Seltsam, wie nebenbei auf der Mercedes-Seite die Architektur wirkt, trotz Kollhoffs Steinen, Moneos Achsen, Isozakis Wänden, Rogers’ Stahl- und Glasgeometrie. Hauptsache, es funktioniert. Nur wer sich über die Leipziger Straße nähert, nimmt etwas wahr von der Torkunst der Häuser, staunt über die sehr scharfe Kante links und verliert sich in den gläsernen Bürozimmern rechts. Von oben, bei Kollhoff auf dem Dach, wohin ein Fahrstuhl wirklich rast, sieht alles dann größer aus, weiter.

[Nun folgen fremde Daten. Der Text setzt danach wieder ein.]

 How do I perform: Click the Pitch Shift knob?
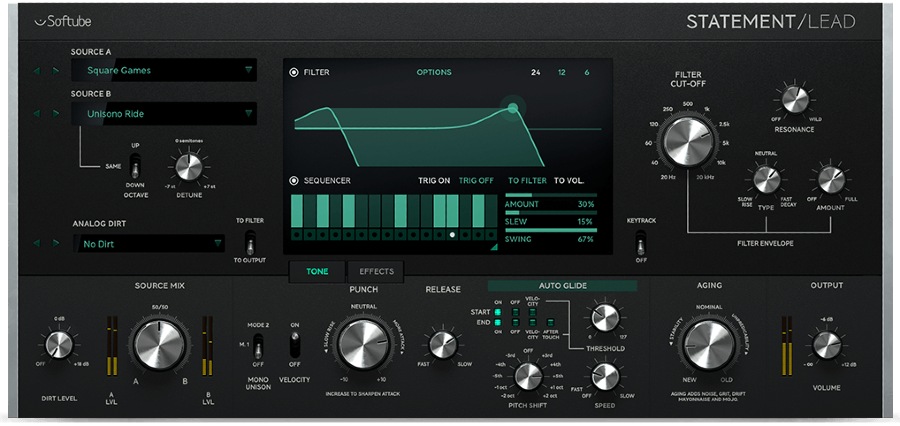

Wir müssen noch über Kommerz sprechen, denn das war vor fünf Jahren, man glaubt es kaum, ein Vorwurf. Ein „Bürgertribunal“ gab es in der Eröffnungsnacht, wegen des angeblich programmierten Jubels, wegen der vermeintlichen Verdrängung von wem auch immer, wegen der Besetzung des öffentlichen Raums durchs schamlose Kapital. Heute nehmen sich alle vom Potsdamer Platz, was sie brauchen, und wenn es Billigbier aus dem Supermarkt ist. Sie benutzen ihren Platz ohne Grenzen, vom Pathos ist gar nichts übrig geblieben. Herz, Seele der Stadt – ach was, nur ein Platz von vielen. Einer, der funktioniert.